To the editor:
As the 2020 election campaign cycle revs up, I have been disappointed by the predictably strident and angry cries of “socialism” made by individuals who often have little idea as to what the term actually means. Strictly speaking, socialism implies that industries are owned and overseen by the community as a whole and not by stockholders and investors. With the exception of tax-exempt not-for-profit organizations, all for-profit industries in the U.S. are privately or publicly held by individuals or investors.
What the state and federal government does is regulate how these industries work to ensure that they serve the greater good and not merely the small number of majority investors.

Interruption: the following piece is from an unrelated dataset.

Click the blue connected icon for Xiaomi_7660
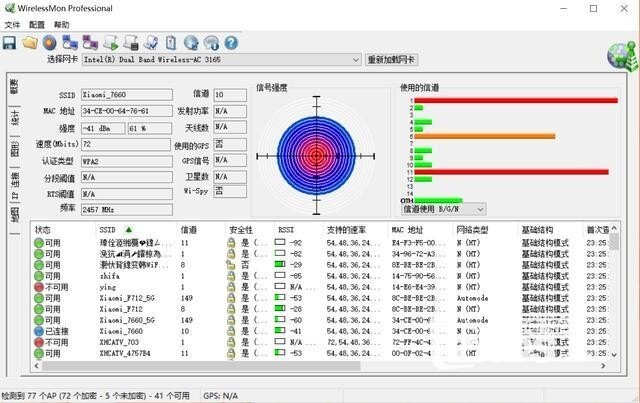Screen dimensions: 640x403 38,331
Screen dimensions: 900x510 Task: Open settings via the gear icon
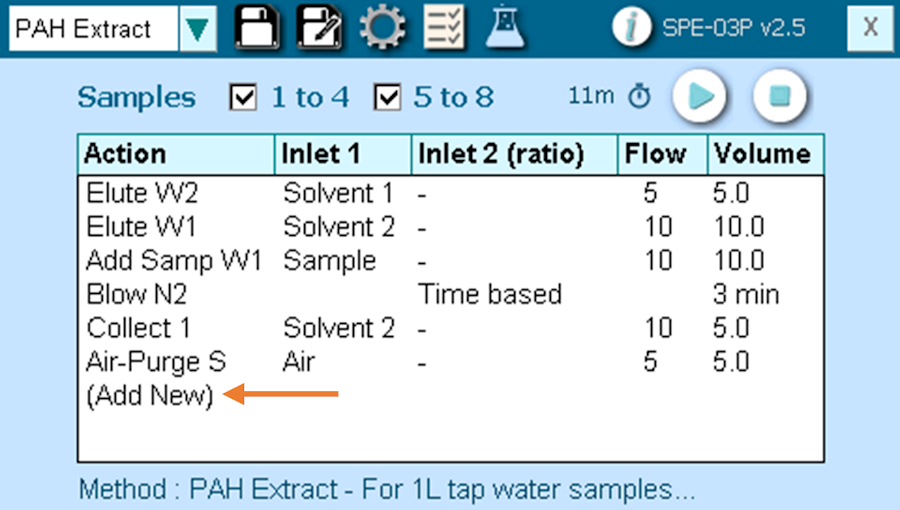(382, 27)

There are a number of examples throughout history whereby the state and federal governments stepped in to regulate private and public industry to benefit the public at large:
• Henry Ford, John D. Rockefeller and Andrew Carnegie hatched the idea of health-care insurance when their labor forces were decimated during the influenza pandemic of 1918 that killed 50 to 100-million people worldwide and a large number of young able-bodied American workers. This provides a safety net for both employers and employees.

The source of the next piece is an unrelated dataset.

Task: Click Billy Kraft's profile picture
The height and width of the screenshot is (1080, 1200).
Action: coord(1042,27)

• Franklin Roosevelt brought the idea of social security from Germany to the United States in the 1930s when there was a significant spike in malnutrition and suicide during the Great Depression among working Americans as a safety net for retirees.
• Lyndon Johnson and Wilbur Mills introduced Medicare and Medicaid in the 1960s because almost 75 percent of retired Americans died in poverty due to the crippling costs of health care later in life.
• Both the president and Congress would like to regulate the pharmaceutical industry so that Americans stop paying 200-400 percent more than other countries for the same medications.
• Many members of Congress would like to ensure that young people have access to at least a free vocational education so that they can earn a living wage, contribute to our communities and our economy and avoid going onto welfare rolls.
Let’s go into the 2020 election season with thoughtful ideas of how best to regulate industry, whether it be health care, pharmaceuticals or gun safety, and not slide into the angry and fearful rhetoric of “socialism.” Elections should be about coming together to exercise our system of democracy and not alienating each other through the use of inflammatory sound bites served to us on cable news networks.
We all want a nation under our Constitution that balances individual rights with collective needs and there are legitimate differences of opinion over where to draw the line. That is an important conversation worth having as we seek individuals to represent us in Concord and beyond.